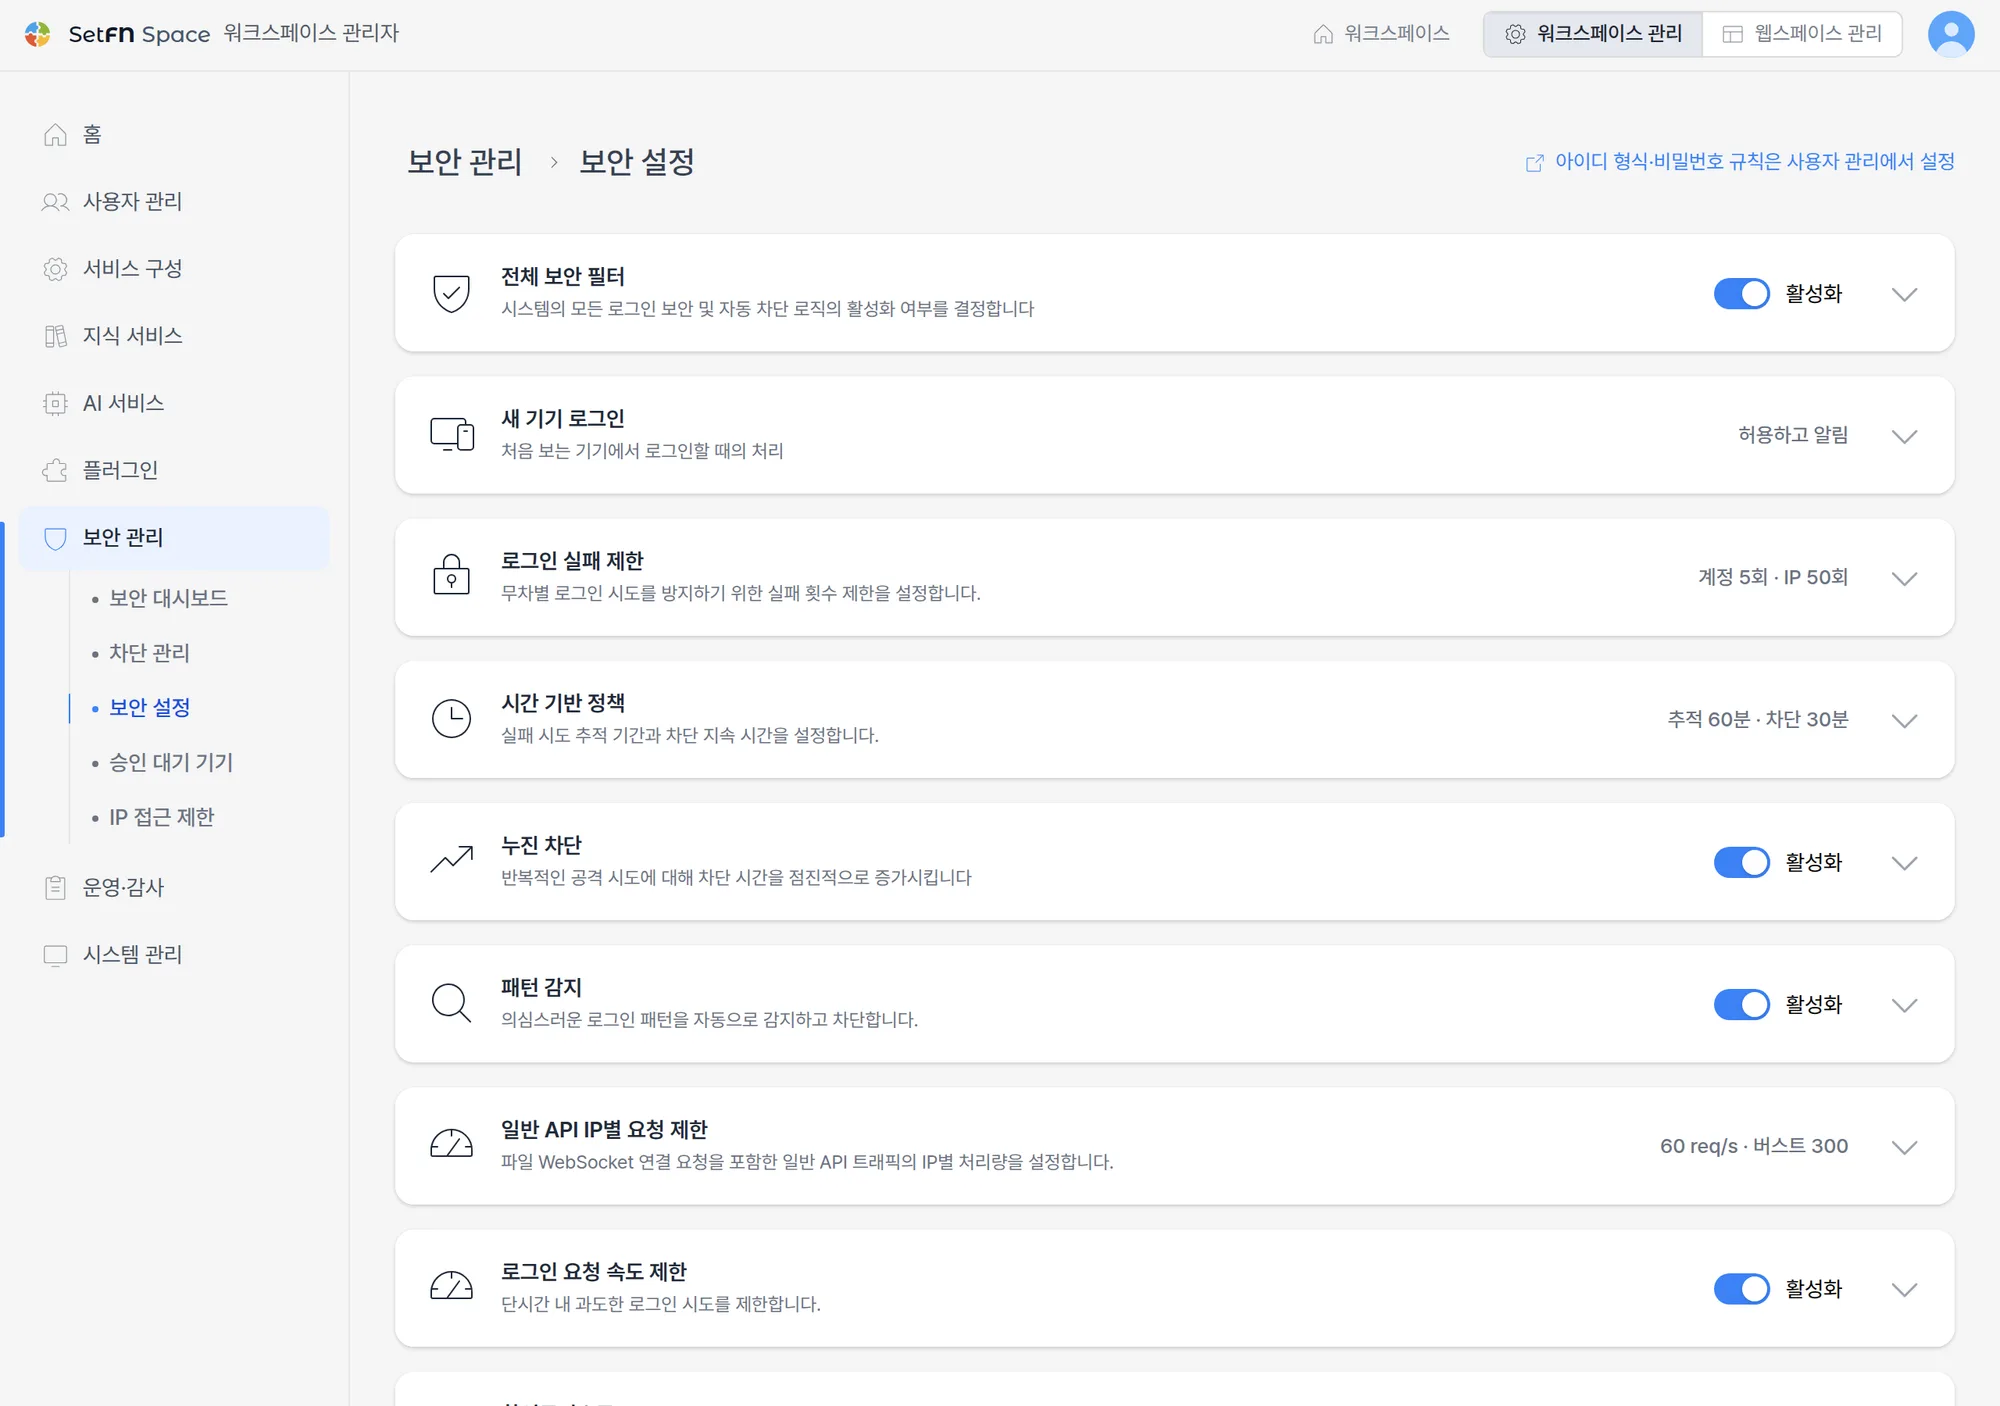Click the trend arrow icon for 누진 차단

click(x=451, y=860)
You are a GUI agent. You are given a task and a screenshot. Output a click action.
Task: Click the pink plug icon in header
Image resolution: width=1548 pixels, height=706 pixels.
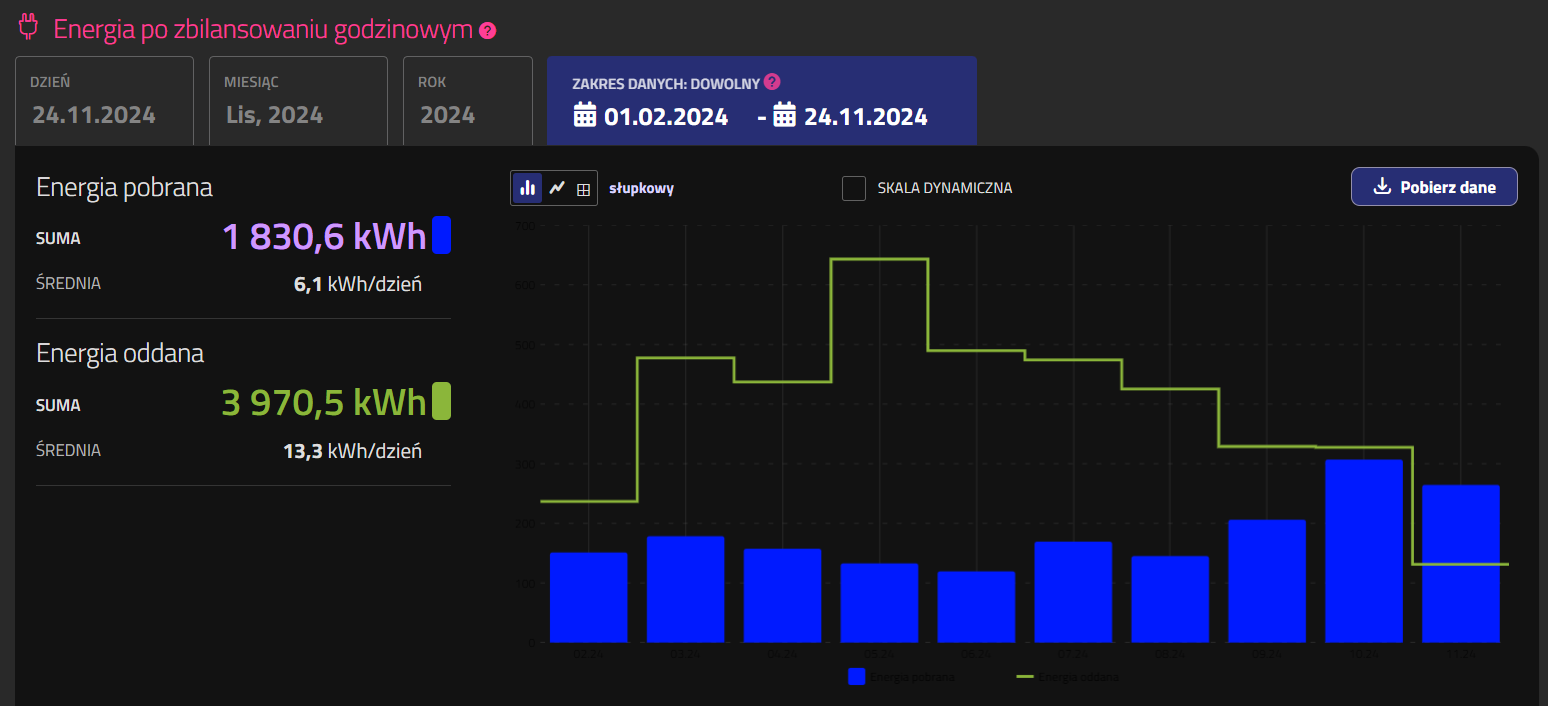click(28, 28)
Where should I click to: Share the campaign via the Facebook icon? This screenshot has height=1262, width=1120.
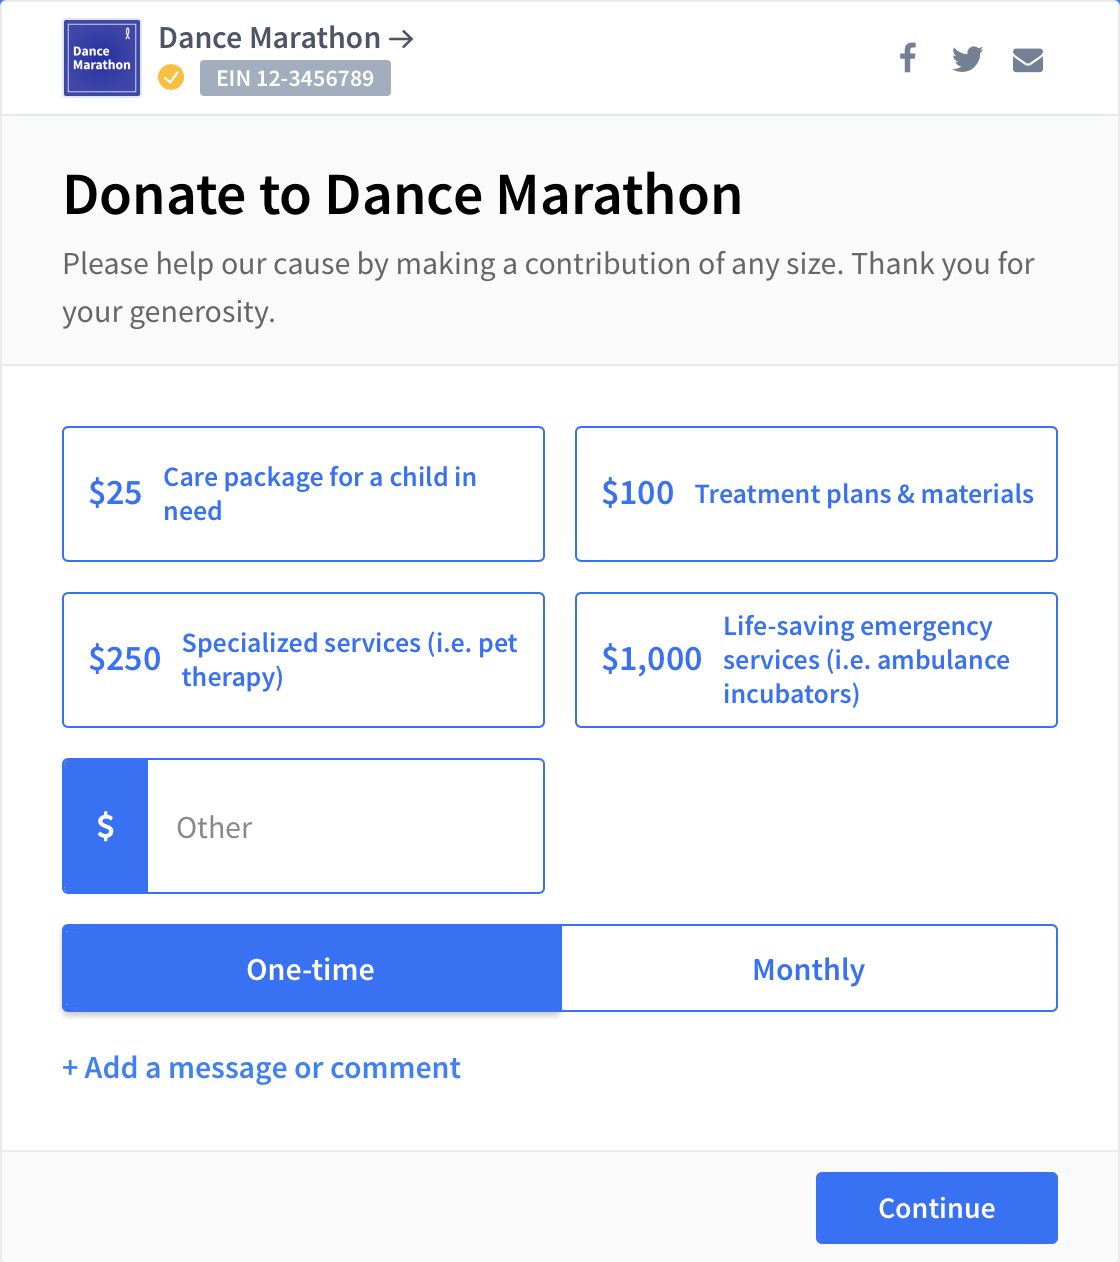coord(908,58)
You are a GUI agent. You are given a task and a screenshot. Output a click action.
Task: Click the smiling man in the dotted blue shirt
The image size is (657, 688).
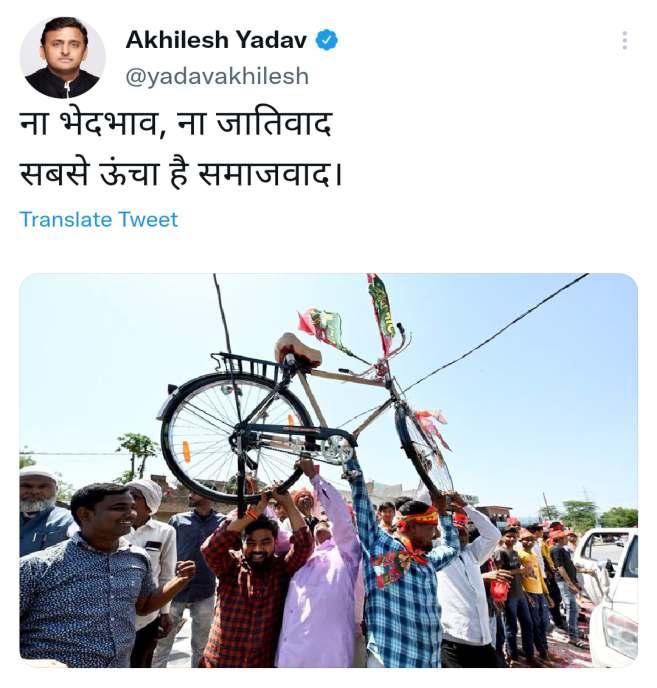point(88,579)
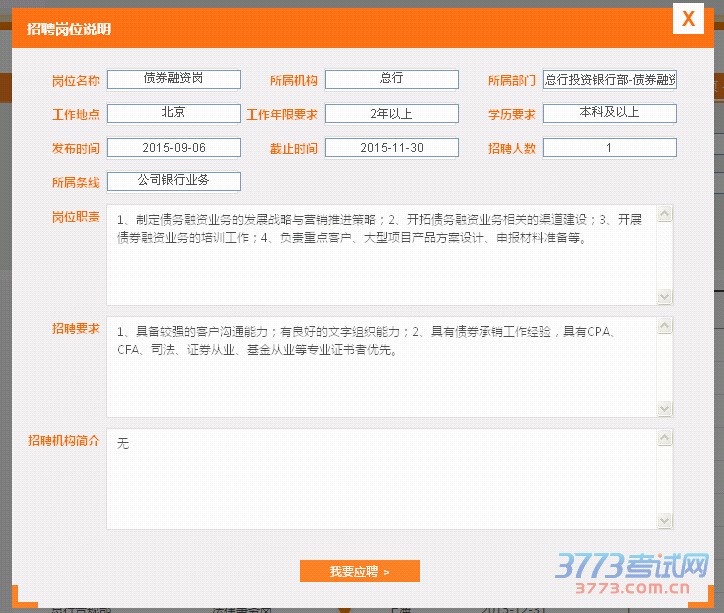This screenshot has height=613, width=724.
Task: Select the 岗位名称 field showing 债券融资岗
Action: pos(174,79)
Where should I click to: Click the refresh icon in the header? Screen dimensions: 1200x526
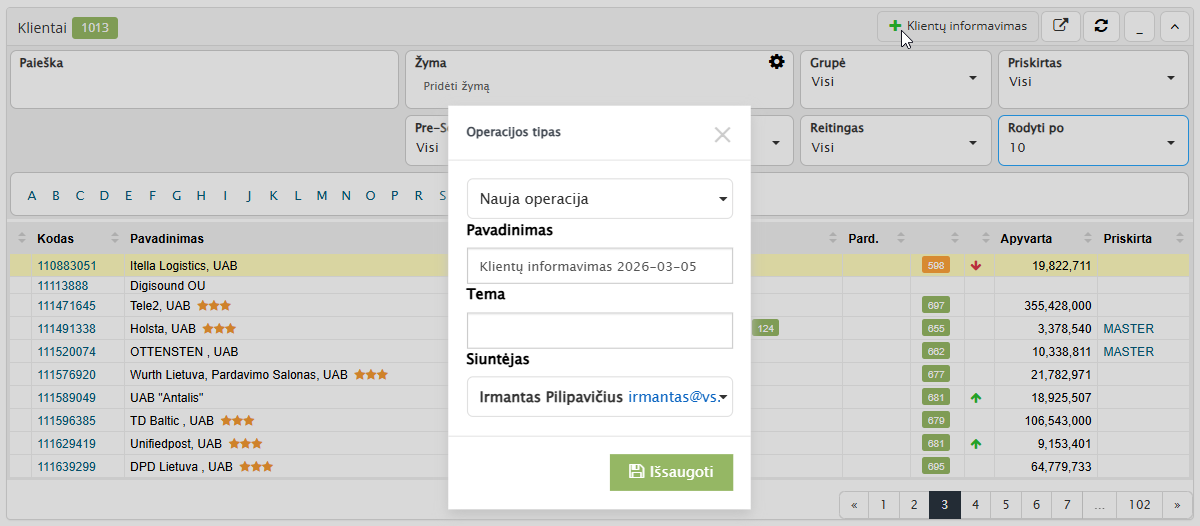coord(1101,27)
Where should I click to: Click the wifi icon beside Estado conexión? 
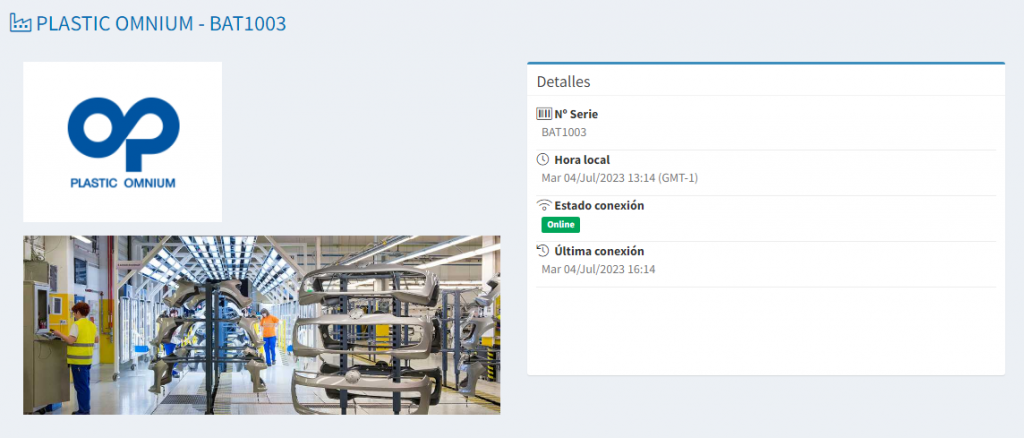[x=543, y=205]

********************

Challenge:
Please copy every entry above word for word, omitting the pictures.

Complete answer:
Click the trend arrow icon for 누진 차단

click(x=451, y=860)
You are a GUI agent. You are given a task and a screenshot. Output a click action.
Task: Click the pink plug icon in header
Image resolution: width=1548 pixels, height=706 pixels.
click(28, 28)
Where should I click to: Share the campaign via the Facebook icon? This screenshot has height=1262, width=1120.
coord(908,58)
You are a GUI agent. You are given a task and a screenshot. Output a click action.
Task: Click the smiling man in the dotted blue shirt
The image size is (657, 688).
point(88,579)
This screenshot has height=613, width=724.
Task: Select the 岗位名称 field showing 债券融资岗
Action: pos(174,79)
Where should I click to: Click the refresh icon in the header? Screen dimensions: 1200x526
coord(1101,27)
Where should I click to: Click the wifi icon beside Estado conexión? 
[x=543, y=205]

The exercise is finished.